# [演習のねらい]
北方領土問題に関する文献を紹介する以下の文章を、最後の文の後から書き継いでください。

:: 読解用抜粋

現在、ロシア・ウクライナ戦争を巡っては、ウクライナの「反転攻勢」がほぼ挫折し、戦闘における「膠着状態」が続き、ウクライナに対する世界の「支援」の勢いが弱まり、ゼレンスキー大統領に対する感情的反発が強まり、といった情報が増えつつあるが、戦争が長く続けばそのような事態が現出するのも予想済みのことだと言える。私が『物語戦としてのロシア・ウクライナ戦争』という本の最初の方で「ロシアの強さ」という問題を論じたが、それを裏書きするような事態が進行しているというだけのことだ。しかし、この現状によってこの戦争の本質が何か変わっている訳ではないこともまた、確かなことだと思われる。
この戦争について日本人としての現実的・具体的立場に沿って考える時、過去から現在、未来にかけての「北方領土問題」は、ロシアとの間に横たわる一つの巨大な物語であり、以下のnoteの幾つかの記事で紹介したように、私はこの暑い夏から秋にかけて、北方領土の片鱗をでも感じ取るための小旅行を試みた。

この問題を考えるためには、物理的な意味での旅を今後も試みることは一つの課題であるが、同時に精神的な意味での旅を試みることがそれ以上に重要な作業となる。この北方領土問題を巡る精神的な旅な主要なものは、本や文献を巡る旅である。上記小旅行を通じて、資料館等からかなりの記録、パンフレットや冊子を入手したので(上記記事で紹介した主なものがそのうちの写真類である)、それらの整理や研究も課題となるが、同時に文献(本や論文類)の探索と研究も言うまでもなく重要である。この記事のシリーズ―「北方領土問題」について考える文献・資料小旅行―においては、関連する文献・資料類をまずは漫然と探索し、気になった部分や勉強になった部分について紹介して行くことにする。従って、例えば本を紹介するにしても、対象となる本を評価するための書評ではなく、私にとって気になった部分・勉強になった部分の紹介という色合いが濃い。
今回、長谷川毅の『暗闘 [新版]―スターリン、トルーマンと日本降伏―』(みすず書房、2023年)という本を読んだ。注や索引を含めると700ページを超える大きな本である。ここではこれについて、あくまで私が興味を持った観点からという限定付きで、短い紹介を行いたい。

著者の長谷川毅は、日本に生まれ日本の大学を卒業した後アメリカ国籍を取得し、その後日本やアメリカの大学教授を歴任した歴史家であり、ロシア史や日露関係を主要な専門領域としている。本書は、もともと2005年に出版された英書("Racing the Enemy: Stalin, Truman, and the Sarrender of Japan, Harvard University Press.")に基づく日本語版である。最初の日本語版はこれまで中央公論社から2006年に出版されており、さらに中公文庫版が2011年に出版されている。本書はさらに改訂や追加を行った「新版」という位置付けにある。

::::
:: データ欄

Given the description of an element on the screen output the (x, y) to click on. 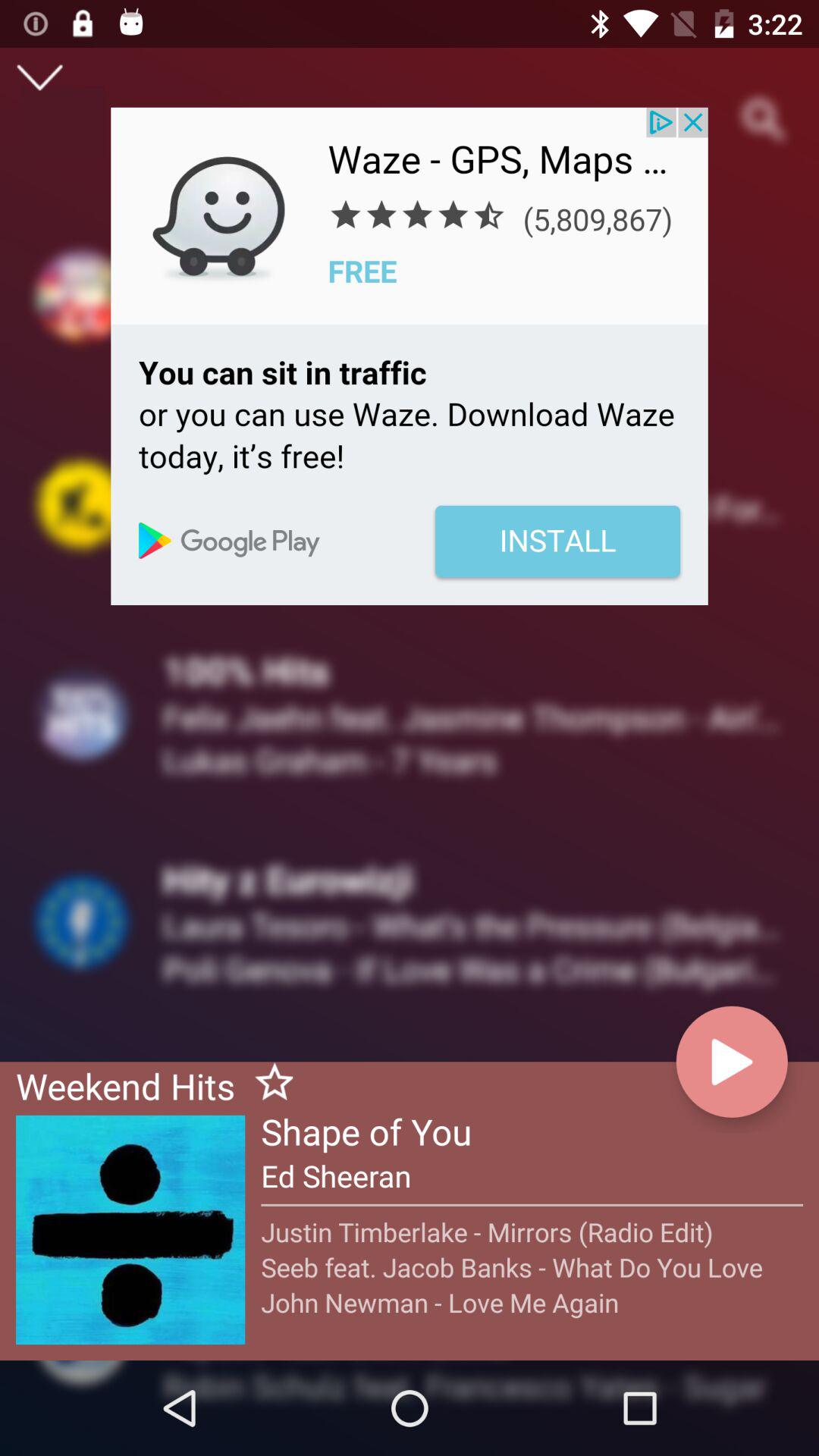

::::

# [最終結果]
著者によれば、本書は、「太平洋戦争の終結を、アメリカ、日本、ソ連の三国間の複雑な関係を詳しく検討して、国際的な観点から描き出すことを目的としている。それは互いに関連する三つのサブプロットから成り立っている。」三つのサブプロットとは、①トルーマンとスターリンの間の駆け引き、②もつれた日ソ関係、③日本政府内における和平派と継戦派との間の角逐、である。
一読しただけであるが、その際私は、日ソ戦争を引き起こすスターリンの目的や戦略の部分に焦点を当てて読み進めた。スターリンにとって、日本の一部の占領の目的は、あくまで地政学的な安全保障の観点から解釈され得るものであり、イデオロギーや政治思想等の要素は脇役的なものに過ぎなかった。逆に言えば、太平洋への出口を確保しアメリカと対等の関係を保持するためには、日本北部―満洲、南樺太、千島列島、北方領土、そしてさらに北海道本土―を手に入れる必要があった。なお、この本において、北方領土という単語は、日本における「北方領土問題」という意味においてだけ現れ、「千島列島」は、北千島、中千島、南千島とに分割して用いられている。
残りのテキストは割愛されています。